With the aforementioned transport cuts, the fraction of energy deposited in the TLD and attributed to the photons is ~0.01%.

The energy deposited by Bremsstrahlung photons entering the TLD without any interaction with other materials can be estimated with the usrmed.f to be activated by the MAT-PROP card (see how in the attached input file).
In the attached usrmed.f , all particles entering the TLD are killed, except the photons (IJ==7) of second-generation (LTRACK==2), which are Bremsstrahlung photons produced in Au target (where else otherwise?).
The fraction of energy deposited in the TLD by those photons is ~24%.

Of course, you can change the usrmed.f routine to kill the contribution of other particles at different boundaries. For example, the Bremsstrahlung photons exiting the Au target account for 44% of the total energy deposited in the TLD, while all photons exiting the Au target account for 98% of the total energy.

All that to stress what I had stated in my previous email:
For every single primary electron, Bremsstrahlung photons produced in the Au target will interact with different mechanisms in the other regions of your setup and, eventually, the energy deposited in the TLD is essentially due to electrons.

Hope this can help.

input.inp (5.7 KB)
usrmed.f (3.2 KB)

Dear @luillo

Thanks for your suggestions! This is more convenient than “two-step” method I am using.
As for my understanding, particles are killed (neither transported nor deposited !!!) if they mismatch the conditions :

IF ( NEWREG .EQ. NREG1 .AND. MREG .NE. NEWREG )
IF ( LTRACK .EQ. 2 .AND. IJ .EQ. 7 )

I have 3 questions for your reply:

  1. Am I right about the understanding of command WEE = ZERZER , Neither transported nor deposited?
  2. Could you please explain more about the variable LTRACK? Dose it mean interaction times? Like the explanation in this post : Mgdraw.f on (n,p) reaction events?
  3. How to distinguish the primary particles and secondaries, which variable or user routine should we consider?

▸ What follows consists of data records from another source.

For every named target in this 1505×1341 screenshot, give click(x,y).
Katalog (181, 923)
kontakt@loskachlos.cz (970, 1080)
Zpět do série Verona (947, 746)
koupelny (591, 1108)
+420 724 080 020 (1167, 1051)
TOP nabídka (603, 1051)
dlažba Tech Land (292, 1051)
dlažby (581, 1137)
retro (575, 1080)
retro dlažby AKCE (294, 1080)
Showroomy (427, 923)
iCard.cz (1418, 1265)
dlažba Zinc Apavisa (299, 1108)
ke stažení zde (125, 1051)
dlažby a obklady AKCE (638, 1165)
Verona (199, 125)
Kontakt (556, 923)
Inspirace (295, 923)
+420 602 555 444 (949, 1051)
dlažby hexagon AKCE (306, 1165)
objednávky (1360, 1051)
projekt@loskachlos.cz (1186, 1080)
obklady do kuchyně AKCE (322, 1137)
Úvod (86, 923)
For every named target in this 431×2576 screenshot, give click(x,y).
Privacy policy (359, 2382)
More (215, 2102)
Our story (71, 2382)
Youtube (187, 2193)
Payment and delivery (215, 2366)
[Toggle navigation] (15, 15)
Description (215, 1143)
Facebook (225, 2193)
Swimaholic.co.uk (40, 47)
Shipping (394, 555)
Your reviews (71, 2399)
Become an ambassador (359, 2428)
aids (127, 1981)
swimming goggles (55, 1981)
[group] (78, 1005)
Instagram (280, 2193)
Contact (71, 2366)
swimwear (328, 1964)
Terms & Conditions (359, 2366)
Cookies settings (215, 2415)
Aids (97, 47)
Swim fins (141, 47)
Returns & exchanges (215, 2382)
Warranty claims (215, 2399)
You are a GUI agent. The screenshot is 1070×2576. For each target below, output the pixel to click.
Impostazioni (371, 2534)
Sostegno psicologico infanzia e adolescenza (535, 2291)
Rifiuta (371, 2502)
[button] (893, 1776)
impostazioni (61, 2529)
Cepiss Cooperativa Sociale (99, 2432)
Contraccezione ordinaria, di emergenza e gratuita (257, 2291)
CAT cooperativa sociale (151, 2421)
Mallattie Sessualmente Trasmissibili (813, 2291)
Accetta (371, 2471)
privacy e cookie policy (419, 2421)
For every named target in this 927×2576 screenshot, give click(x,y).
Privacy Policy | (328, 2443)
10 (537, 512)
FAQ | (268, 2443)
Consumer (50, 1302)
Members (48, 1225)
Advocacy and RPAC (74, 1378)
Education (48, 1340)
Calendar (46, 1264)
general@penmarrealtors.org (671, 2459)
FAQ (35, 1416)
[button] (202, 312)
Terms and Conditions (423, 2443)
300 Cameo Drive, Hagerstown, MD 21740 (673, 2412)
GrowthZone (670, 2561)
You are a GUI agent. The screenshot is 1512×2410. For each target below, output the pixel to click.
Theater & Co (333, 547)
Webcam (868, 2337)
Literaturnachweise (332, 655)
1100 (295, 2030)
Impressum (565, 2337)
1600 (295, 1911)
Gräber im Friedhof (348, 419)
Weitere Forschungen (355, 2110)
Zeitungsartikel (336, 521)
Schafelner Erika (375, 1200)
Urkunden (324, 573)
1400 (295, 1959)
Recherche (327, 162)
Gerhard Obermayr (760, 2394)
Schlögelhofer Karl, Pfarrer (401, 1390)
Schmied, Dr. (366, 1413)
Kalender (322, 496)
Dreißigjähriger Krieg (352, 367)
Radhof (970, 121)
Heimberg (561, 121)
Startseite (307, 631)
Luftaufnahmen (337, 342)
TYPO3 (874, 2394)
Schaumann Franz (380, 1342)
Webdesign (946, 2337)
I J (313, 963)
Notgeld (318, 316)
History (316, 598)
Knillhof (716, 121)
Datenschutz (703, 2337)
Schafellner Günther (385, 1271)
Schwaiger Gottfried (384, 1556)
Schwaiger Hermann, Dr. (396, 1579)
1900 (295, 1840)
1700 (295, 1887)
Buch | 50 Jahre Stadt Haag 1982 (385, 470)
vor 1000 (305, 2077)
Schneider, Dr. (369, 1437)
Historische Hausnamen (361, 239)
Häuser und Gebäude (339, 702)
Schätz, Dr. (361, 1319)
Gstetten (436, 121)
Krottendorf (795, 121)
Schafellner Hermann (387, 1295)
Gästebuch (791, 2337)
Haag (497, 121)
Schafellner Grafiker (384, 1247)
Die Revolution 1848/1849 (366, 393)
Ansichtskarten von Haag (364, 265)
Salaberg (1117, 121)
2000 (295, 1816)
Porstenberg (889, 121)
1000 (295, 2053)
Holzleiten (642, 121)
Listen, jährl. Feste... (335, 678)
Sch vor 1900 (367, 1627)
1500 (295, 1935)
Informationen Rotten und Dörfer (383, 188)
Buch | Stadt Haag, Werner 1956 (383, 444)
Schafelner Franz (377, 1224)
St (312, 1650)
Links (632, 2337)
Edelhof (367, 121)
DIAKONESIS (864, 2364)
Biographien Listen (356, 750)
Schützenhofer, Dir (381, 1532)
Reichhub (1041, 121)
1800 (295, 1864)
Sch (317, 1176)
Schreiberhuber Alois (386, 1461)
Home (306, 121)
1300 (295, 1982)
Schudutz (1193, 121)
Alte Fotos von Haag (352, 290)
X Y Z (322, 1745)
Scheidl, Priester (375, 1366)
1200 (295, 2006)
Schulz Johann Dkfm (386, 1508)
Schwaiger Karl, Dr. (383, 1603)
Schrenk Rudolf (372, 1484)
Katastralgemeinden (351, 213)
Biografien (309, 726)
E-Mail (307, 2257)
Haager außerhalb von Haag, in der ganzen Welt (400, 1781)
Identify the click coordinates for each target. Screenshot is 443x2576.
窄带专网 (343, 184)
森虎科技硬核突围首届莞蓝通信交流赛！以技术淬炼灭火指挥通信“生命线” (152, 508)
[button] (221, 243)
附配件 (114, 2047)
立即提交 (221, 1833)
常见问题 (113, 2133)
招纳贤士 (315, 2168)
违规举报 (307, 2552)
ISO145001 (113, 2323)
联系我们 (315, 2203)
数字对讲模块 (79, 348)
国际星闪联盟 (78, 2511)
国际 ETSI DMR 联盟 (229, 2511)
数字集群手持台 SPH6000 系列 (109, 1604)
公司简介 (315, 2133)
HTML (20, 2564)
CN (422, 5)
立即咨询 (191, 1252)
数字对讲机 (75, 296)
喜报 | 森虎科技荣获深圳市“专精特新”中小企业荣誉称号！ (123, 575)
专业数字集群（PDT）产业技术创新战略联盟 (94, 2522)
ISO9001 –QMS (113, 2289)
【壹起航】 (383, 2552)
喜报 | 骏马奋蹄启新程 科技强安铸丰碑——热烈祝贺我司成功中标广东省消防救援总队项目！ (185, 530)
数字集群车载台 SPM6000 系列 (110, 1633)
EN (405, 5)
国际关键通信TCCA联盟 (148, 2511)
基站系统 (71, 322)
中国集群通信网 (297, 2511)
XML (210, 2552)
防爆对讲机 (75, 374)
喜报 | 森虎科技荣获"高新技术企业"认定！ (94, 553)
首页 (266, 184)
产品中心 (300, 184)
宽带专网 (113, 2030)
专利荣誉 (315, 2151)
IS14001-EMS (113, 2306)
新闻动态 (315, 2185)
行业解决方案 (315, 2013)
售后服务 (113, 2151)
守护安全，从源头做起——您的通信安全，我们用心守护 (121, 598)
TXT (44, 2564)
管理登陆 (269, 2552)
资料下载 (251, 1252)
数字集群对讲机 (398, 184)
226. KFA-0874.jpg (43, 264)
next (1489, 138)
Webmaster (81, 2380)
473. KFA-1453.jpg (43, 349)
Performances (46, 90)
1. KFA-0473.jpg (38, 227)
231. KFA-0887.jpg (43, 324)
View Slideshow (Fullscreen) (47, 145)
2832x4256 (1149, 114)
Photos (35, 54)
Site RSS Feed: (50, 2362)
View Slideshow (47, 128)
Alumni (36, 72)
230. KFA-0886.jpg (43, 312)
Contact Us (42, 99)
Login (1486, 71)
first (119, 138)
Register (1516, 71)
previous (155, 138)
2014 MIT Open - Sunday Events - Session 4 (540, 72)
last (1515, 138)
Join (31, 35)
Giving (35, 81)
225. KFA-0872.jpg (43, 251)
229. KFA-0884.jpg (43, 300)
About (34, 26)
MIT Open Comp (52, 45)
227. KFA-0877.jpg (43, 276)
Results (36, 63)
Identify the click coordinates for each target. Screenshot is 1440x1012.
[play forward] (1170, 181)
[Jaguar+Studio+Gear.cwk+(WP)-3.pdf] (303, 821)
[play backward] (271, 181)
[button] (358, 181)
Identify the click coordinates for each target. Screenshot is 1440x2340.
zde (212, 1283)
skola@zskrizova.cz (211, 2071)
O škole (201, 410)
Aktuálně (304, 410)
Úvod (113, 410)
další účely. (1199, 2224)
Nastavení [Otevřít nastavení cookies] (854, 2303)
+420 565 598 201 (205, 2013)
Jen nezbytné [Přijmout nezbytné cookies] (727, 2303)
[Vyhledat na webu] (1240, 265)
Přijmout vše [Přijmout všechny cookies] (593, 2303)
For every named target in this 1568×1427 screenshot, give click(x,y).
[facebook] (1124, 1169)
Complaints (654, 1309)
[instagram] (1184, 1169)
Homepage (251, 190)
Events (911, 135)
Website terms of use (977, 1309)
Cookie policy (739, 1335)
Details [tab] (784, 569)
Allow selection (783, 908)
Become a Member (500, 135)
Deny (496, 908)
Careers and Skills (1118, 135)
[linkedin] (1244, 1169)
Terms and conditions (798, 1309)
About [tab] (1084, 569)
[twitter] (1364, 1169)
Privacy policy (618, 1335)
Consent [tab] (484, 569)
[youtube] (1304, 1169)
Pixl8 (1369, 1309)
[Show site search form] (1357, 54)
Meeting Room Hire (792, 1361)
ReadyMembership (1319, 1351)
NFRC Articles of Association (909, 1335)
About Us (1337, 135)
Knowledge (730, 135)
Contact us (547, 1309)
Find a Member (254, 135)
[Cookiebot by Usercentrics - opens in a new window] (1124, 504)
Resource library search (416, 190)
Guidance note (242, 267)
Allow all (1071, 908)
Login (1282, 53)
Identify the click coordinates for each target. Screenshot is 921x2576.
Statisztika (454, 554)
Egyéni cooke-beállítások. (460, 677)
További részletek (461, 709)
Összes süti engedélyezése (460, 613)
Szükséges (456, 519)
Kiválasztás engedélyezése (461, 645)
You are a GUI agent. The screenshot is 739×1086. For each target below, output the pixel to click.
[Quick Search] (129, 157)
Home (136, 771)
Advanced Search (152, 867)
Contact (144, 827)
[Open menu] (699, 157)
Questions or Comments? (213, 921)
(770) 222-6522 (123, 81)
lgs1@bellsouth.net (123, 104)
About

Again, thanks for your reply!

Best regards,
honghu

Dear @songhg19 ,

sorry for the belated reply.

Yes. It sets the particle weight to zero and when the thread returns to the routine which has called USRMED, the particle on the spot.

LTRACK is the generation number. It is incremented by one after any discrete process the particle may incur.
It is documented in include/trackr.inc.

Following the previous point, LTRACK=1 for a primary electron, while LTRACK=2 for a Bremsstrahlung photon produced by a primary electron.

Hope this could help.

Cheers, Luigi

Dear @luillo

Thanks for your help. Really appreciated!